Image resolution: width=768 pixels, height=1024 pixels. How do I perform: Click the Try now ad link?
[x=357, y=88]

...

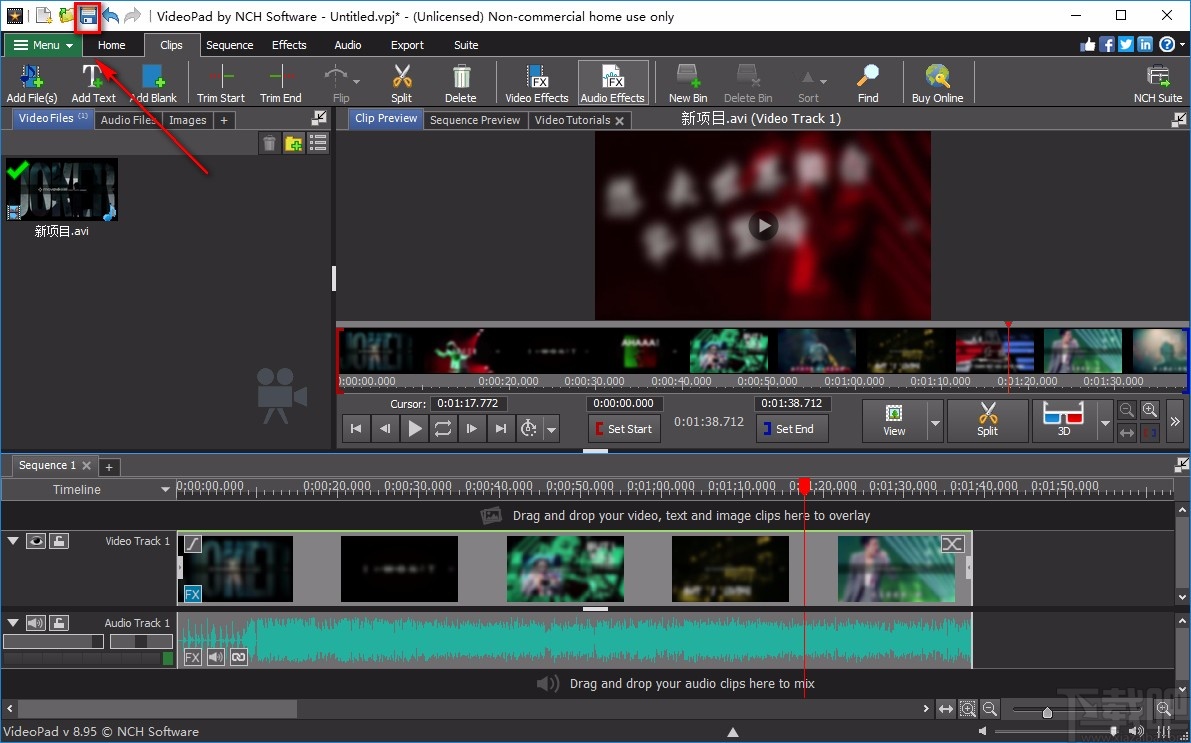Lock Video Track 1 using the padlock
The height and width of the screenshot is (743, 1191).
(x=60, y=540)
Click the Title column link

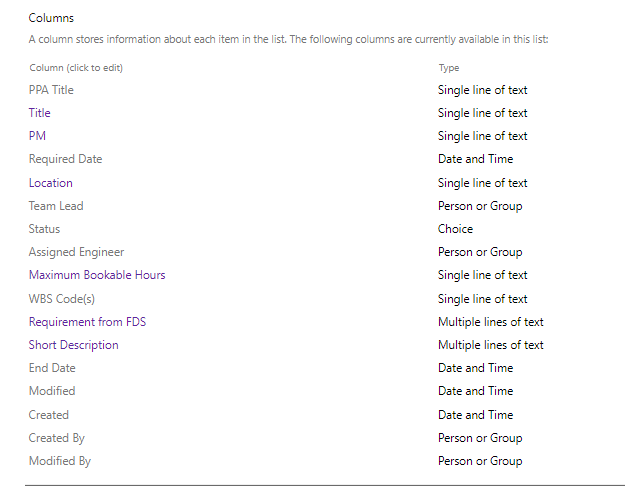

...

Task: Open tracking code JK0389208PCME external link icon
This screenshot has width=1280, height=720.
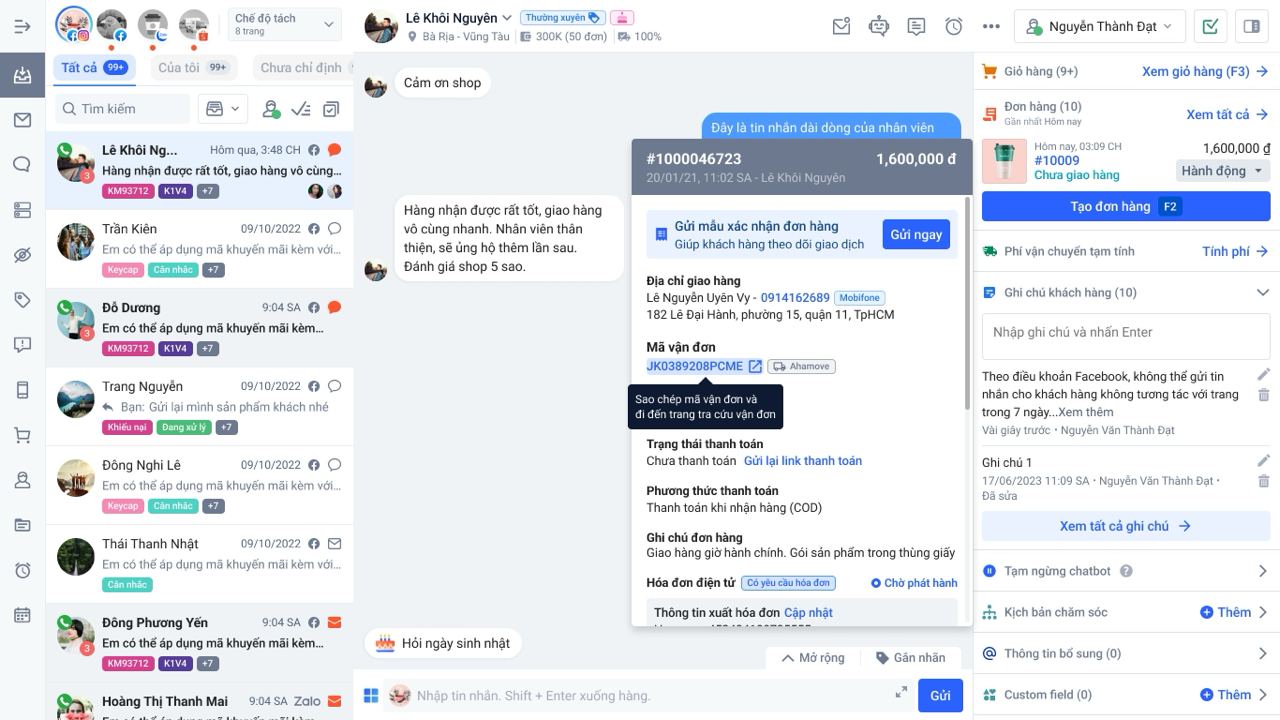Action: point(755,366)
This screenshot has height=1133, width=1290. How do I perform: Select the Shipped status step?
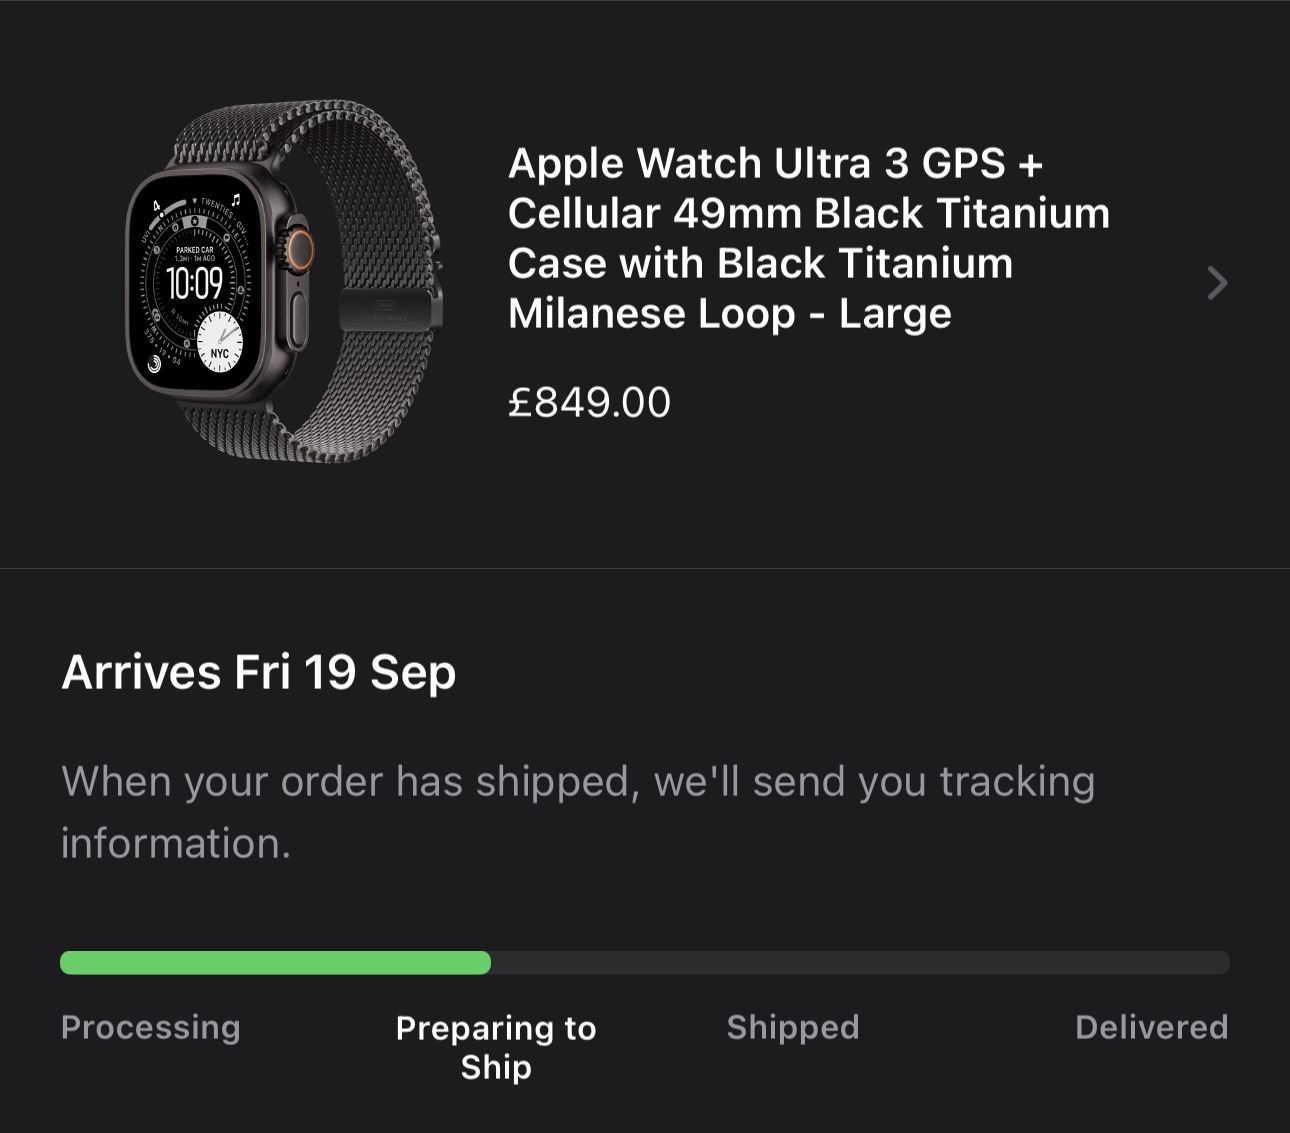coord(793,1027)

*WHAT IS EXPECTED:* Output everything in the listing from the line containing "Task: Open tracking" down to the line containing "coord(793,1027)", both included, as a numbered list. Skip blank lines and leave out the pictures.

*RESPONSE BELOW:*
1. Task: Open tracking code JK0389208PCME external link icon
2. This screenshot has width=1280, height=720.
3. Action: point(755,366)
4. This screenshot has height=1133, width=1290. How do I perform: Select the Shipped status step?
5. coord(793,1027)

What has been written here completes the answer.